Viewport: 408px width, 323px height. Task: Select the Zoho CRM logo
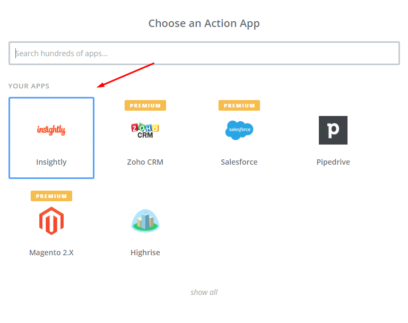145,130
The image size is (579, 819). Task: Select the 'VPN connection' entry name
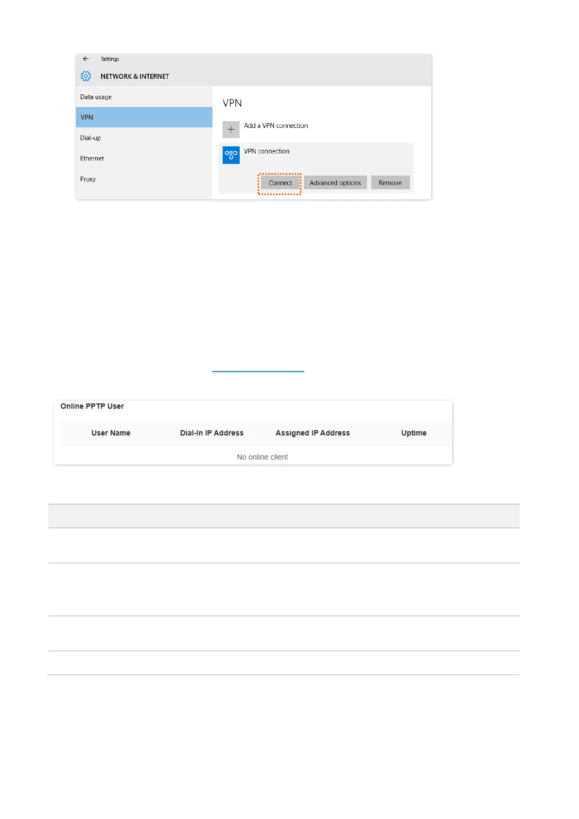[266, 152]
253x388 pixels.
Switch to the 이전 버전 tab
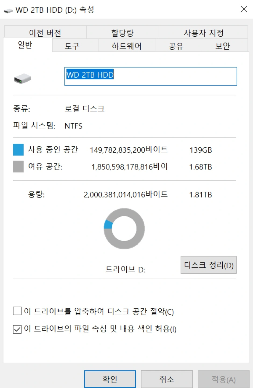pos(45,33)
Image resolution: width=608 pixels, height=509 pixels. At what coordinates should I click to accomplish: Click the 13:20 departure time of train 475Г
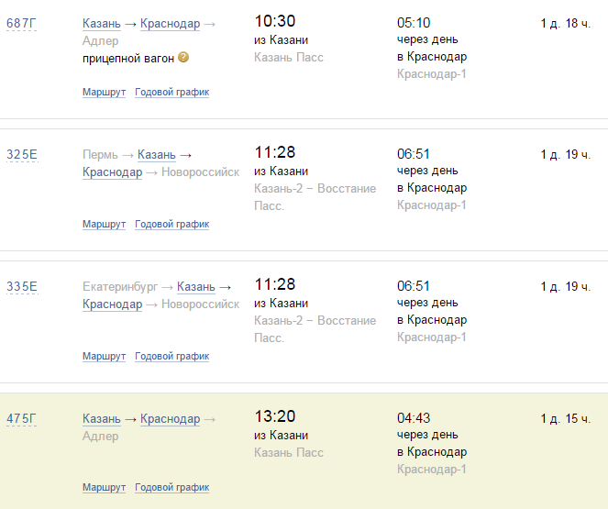pos(275,417)
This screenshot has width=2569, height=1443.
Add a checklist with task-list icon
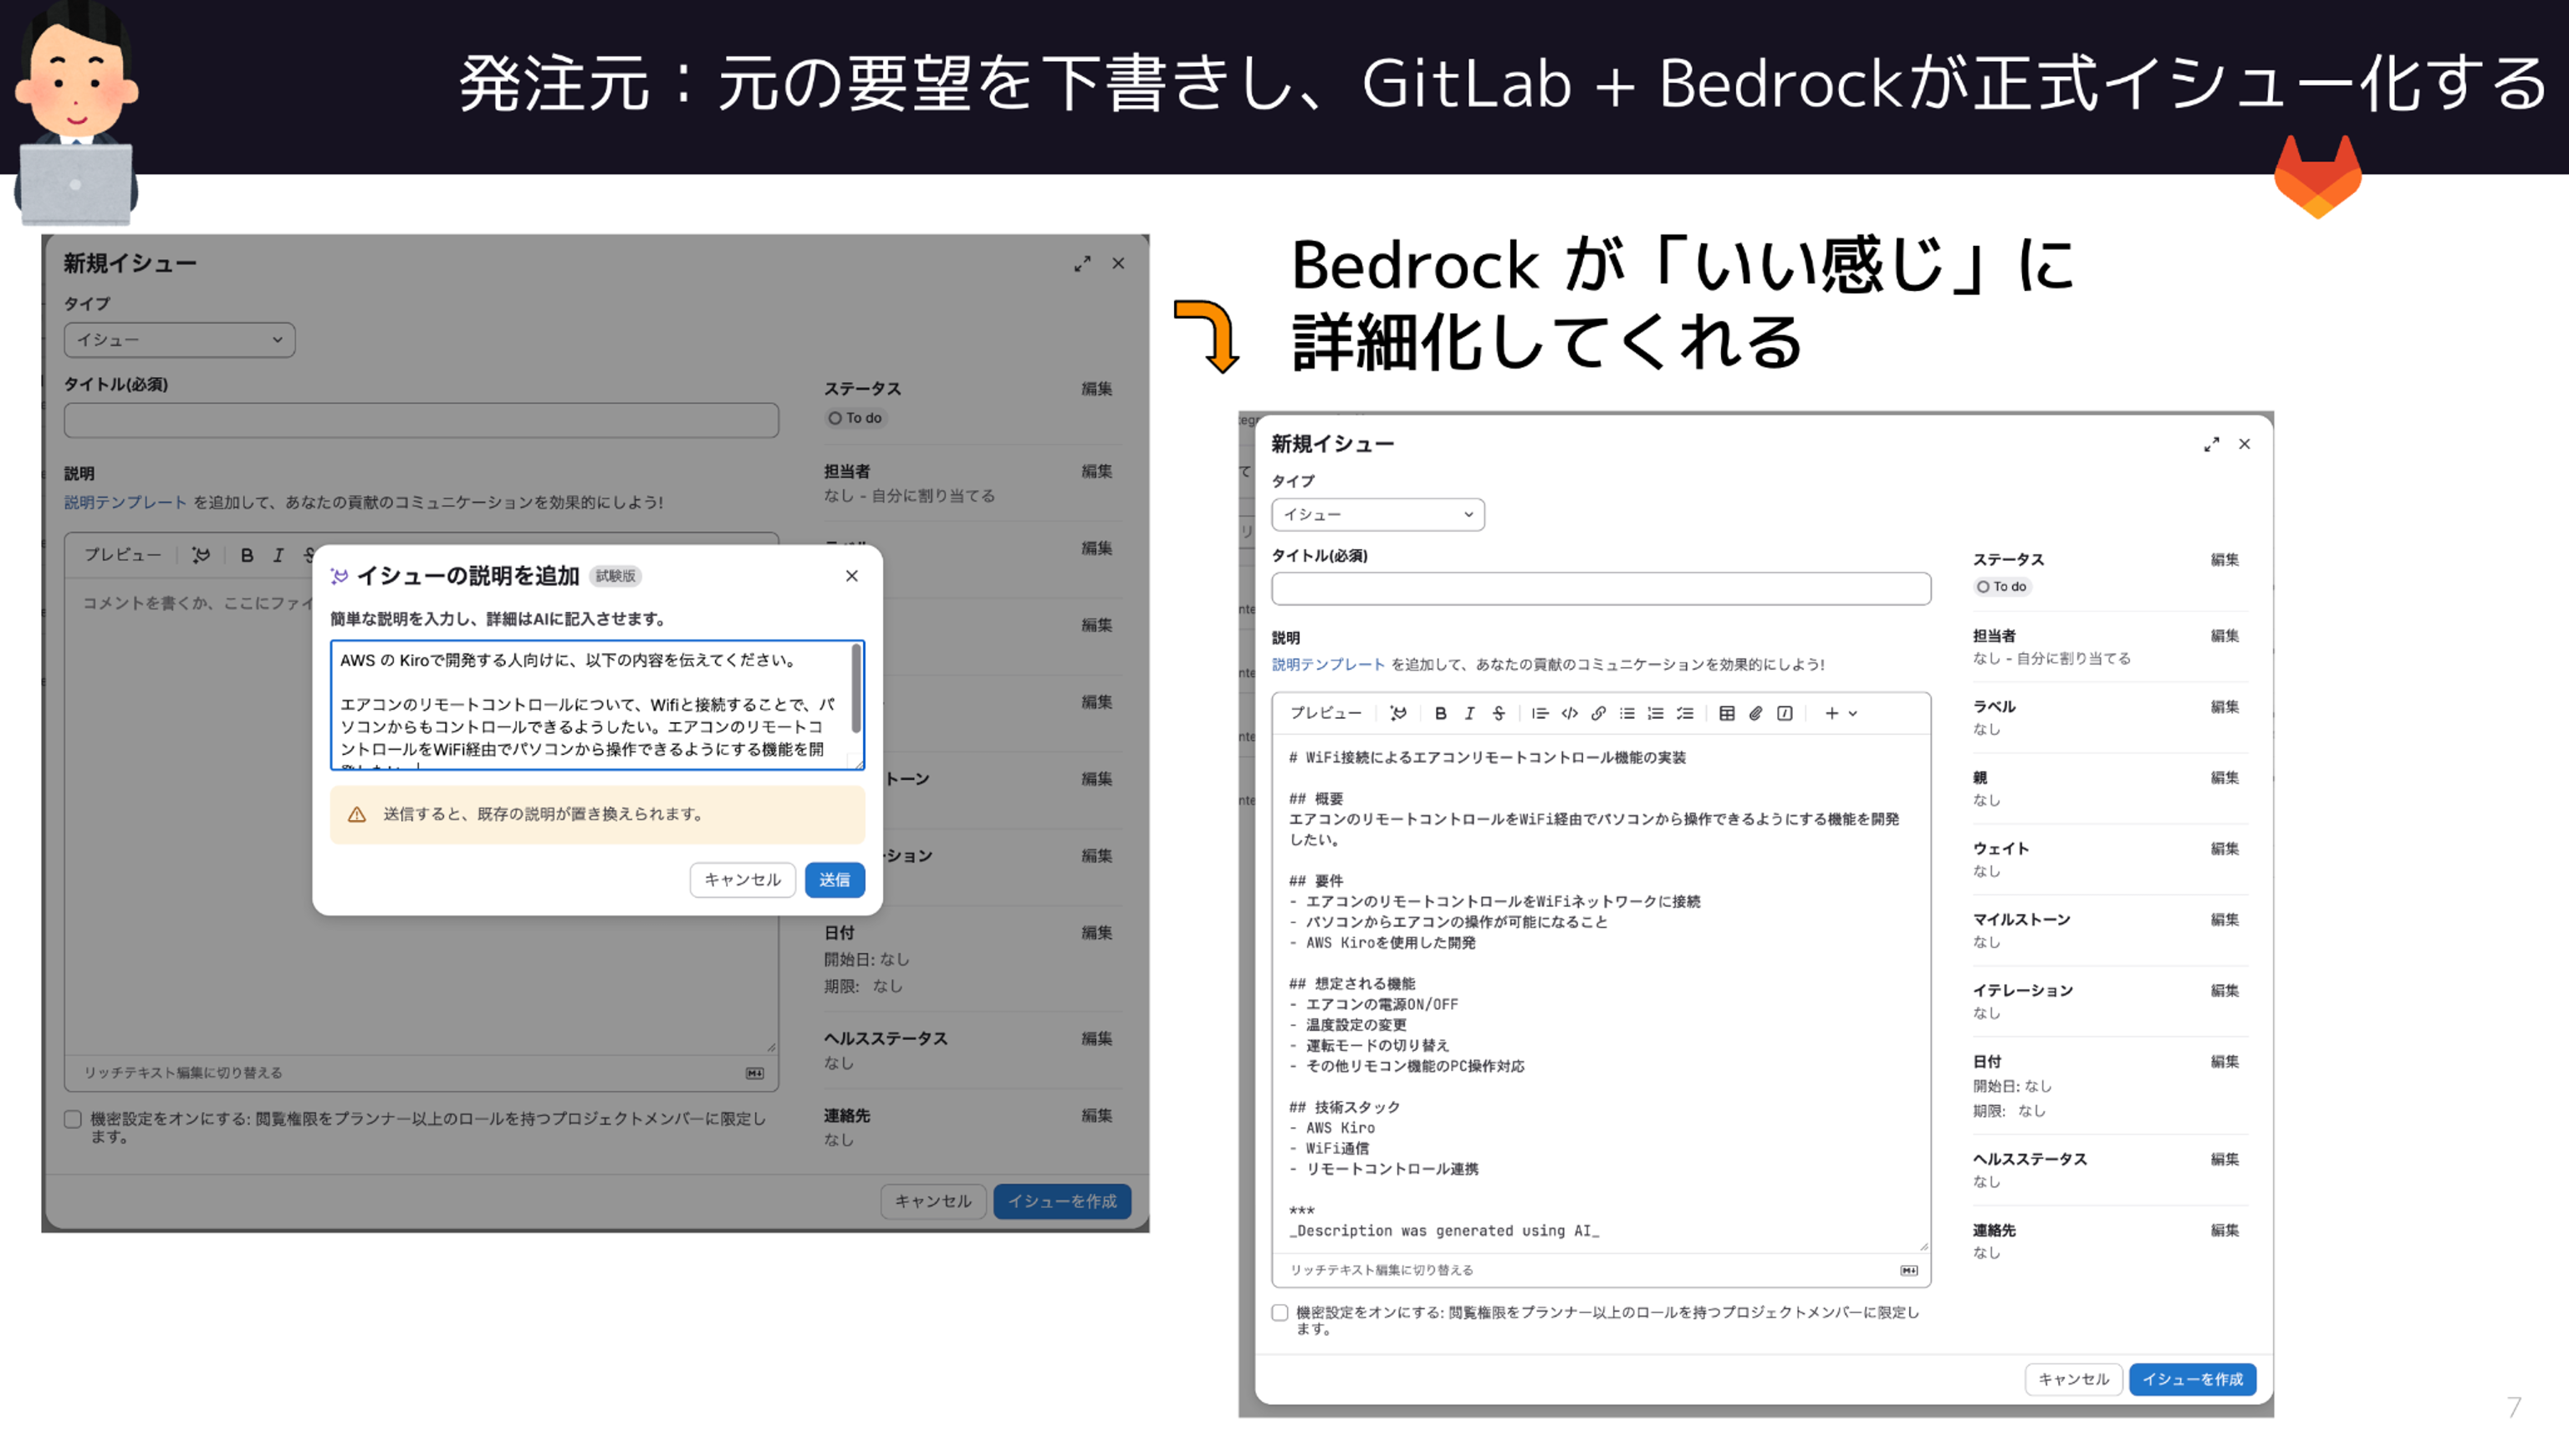pyautogui.click(x=1684, y=713)
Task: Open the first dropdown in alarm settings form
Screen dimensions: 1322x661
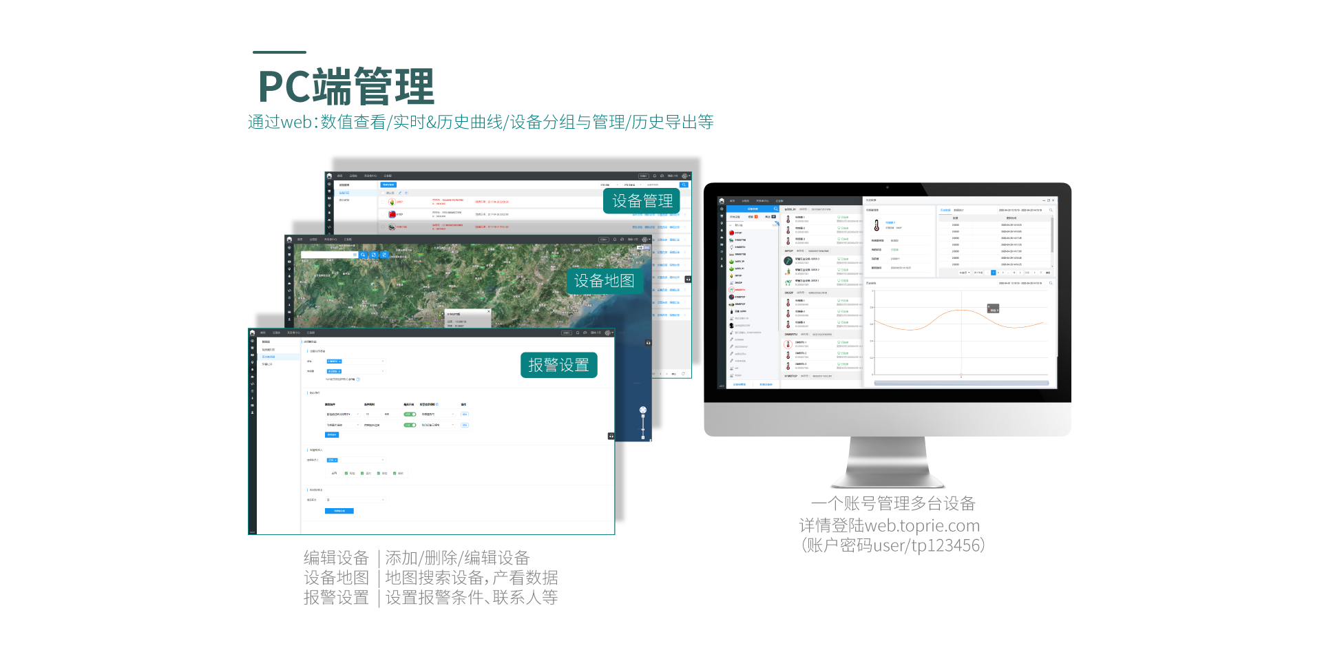Action: [x=355, y=361]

-- Directive --
Lay out the stretch of the data from its first line through the line containing "pyautogui.click(x=1684, y=713)", both ends included, as a Markdown table with the columns Row and Line. Number each row, skip blank lines, and leave the pictures out.

-- Output below --
| Row | Line |
|---|---|
| 1 | Viewport: 408px width, 323px height. Task: Select the Zoho CRM logo |
| 2 | 145,130 |
| 3 | The image size is (579, 819). Task: Select the 'VPN connection' entry name |
| 4 | [266, 152] |
| 5 | 253x388 pixels. |
| 6 | Switch to the 이전 버전 tab |
| 7 | pos(45,33) |
| 8 | Image resolution: width=608 pixels, height=509 pixels. At what coordinates should I click to accomplish: Click the 13:20 departure time of train 475Г |
| 9 | pos(275,417) |
| 10 | This screenshot has width=2569, height=1443. |
| 11 | Add a checklist with task-list icon |
| 12 | pyautogui.click(x=1684, y=713) |